GDPR 2026: i 10 controlli essenziali per aziende e professionisti

Per imprese, professionisti, e-commerce e organizzazioni che trattano dati personali di clienti, utenti, dipendenti o fornitori, il rispetto del GDPR non può essere considerato un adempimento una tantum, ma richiede verifiche periodiche e costanti. Tutto il sistema privacy deve essere coerente con le attività effettivamente svolte, dalle informative ai consensi, fino alla gestione dei fornitori e alla sicurezza dei dati.

Il principio cardine del Regolamento europeo è quello della accountability, che impone al titolare del trattamento non solo di rispettare le regole, ma anche di essere in grado di dimostrare concretamente le decisioni adottate e le misure messe in atto. Questo diventa ancora più rilevante quando si utilizzano strumenti digitali, servizi cloud, piattaforme di marketing, sistemi di tracciamento o soluzioni basate sull’intelligenza artificiale.

Dal 2026 entra inoltre in un contesto operativo il Regolamento UE 2025/2518, applicabile dal 2 aprile 2027, che rafforza le procedure relative ai reclami e alle indagini nei casi transfrontalieri.
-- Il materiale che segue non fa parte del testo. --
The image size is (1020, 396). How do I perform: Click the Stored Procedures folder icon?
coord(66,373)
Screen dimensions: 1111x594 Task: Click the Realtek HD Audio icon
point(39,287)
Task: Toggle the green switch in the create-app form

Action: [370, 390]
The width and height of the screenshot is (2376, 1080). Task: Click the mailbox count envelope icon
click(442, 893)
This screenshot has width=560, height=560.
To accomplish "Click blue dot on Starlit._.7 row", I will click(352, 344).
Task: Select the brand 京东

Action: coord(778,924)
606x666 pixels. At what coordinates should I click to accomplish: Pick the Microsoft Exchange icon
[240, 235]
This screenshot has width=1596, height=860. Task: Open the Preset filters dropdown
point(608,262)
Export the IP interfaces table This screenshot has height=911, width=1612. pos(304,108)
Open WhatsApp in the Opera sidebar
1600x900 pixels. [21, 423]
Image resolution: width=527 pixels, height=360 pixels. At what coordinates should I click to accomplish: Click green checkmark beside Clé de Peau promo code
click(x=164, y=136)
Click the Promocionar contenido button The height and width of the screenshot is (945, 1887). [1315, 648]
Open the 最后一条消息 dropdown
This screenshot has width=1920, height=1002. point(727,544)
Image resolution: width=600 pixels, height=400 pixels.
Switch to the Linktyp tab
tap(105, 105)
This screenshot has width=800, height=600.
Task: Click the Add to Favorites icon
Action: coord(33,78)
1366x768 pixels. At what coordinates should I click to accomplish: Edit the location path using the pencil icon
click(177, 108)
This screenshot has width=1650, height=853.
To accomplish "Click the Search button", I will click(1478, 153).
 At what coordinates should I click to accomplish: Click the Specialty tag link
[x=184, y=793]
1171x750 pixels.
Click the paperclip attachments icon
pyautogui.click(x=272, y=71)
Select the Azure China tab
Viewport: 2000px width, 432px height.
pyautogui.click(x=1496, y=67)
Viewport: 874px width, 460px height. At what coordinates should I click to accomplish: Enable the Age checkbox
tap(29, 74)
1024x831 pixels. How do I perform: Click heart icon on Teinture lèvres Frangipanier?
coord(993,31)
Di conseguenza, temi come trasferimenti internazionali di dati, sicurezza informatica, gestione dei cookie, marketing digitale e utilizzo dell’AI richiedono un livello ancora più elevato di attenzione, documentazione e controllo.

In questo scenario, le organizzazioni dovrebbero innanzitutto verificare che le informative privacy siano aggiornate e coerenti con i trattamenti effettivi, includendo in modo trasparente finalità, basi giuridiche, tempi di conservazione, eventuali trasferimenti extra UE e l’uso di tecnologie automatizzate o di profilazione.

È altrettanto importante assicurarsi che i consensi raccolti siano validi, espliciti, separati per finalità e facilmente revocabili, e che vi sia sempre una prova documentale della loro acquisizione.

Il registro dei trattamenti deve essere costantemente aggiornato e riflettere tutte le attività reali, comprese quelle legate a CRM, newsletter, e-commerce, risorse umane, videosorveglianza, cloud e strumenti di intelligenza artificiale.

Ogni trattamento deve inoltre essere supportato da una base giuridica corretta e adeguata, che può derivare dal consenso, da un obbligo contrattuale o legale, oppure dal legittimo interesse, purché correttamente valutato e documentato.

Un altro aspetto centrale riguarda i rapporti con i fornitori, che devono essere regolati da contratti conformi al GDPR, soprattutto nel caso di provider cloud, software gestionali, piattaforme di marketing e consulenti che trattano dati per conto dell’azienda.

Sul piano della sicurezza è necessario adottare misure tecniche e organizzative adeguate, come l’autenticazione a più fattori, la cifratura dei dati, sistemi di backup, gestione controllata degli accessi e aggiornamenti costanti dei sistemi.

Per i siti web e gli e-commerce, la gestione di cookie e tracciamenti deve essere conforme alle regole, con banner correttamente configurati, blocco dei cookie non tecnici prima del consenso e informative aggiornate.

Le organizzazioni devono inoltre essere in grado di gestire in modo efficace le richieste degli interessati, come accesso, rettifica, cancellazione, portabilità e opposizione al trattamento, attraverso procedure chiare e tracciabili.

È fondamentale anche definire correttamente i tempi di conservazione dei dati, eliminando o anonimizzando le informazioni non più necessarie, come vecchi curriculum, database marketing inattivi o dati storici non più utili.

Infine, un elemento spesso sottovalutato riguarda la formazione del personale e dei collaboratori, che devono essere costantemente aggiornati su sicurezza informatica, phishing, corretta gestione dei dati e rispetto delle procedure interne.

Nel complesso, una revisione periodica e strutturata di questi aspetti permette a imprese e professionisti di mantenere un sistema privacy conforme, ridurre il rischio di sanzioni e migliorare la gestione dei dati personali in un contesto sempre più digitale e regolamentato.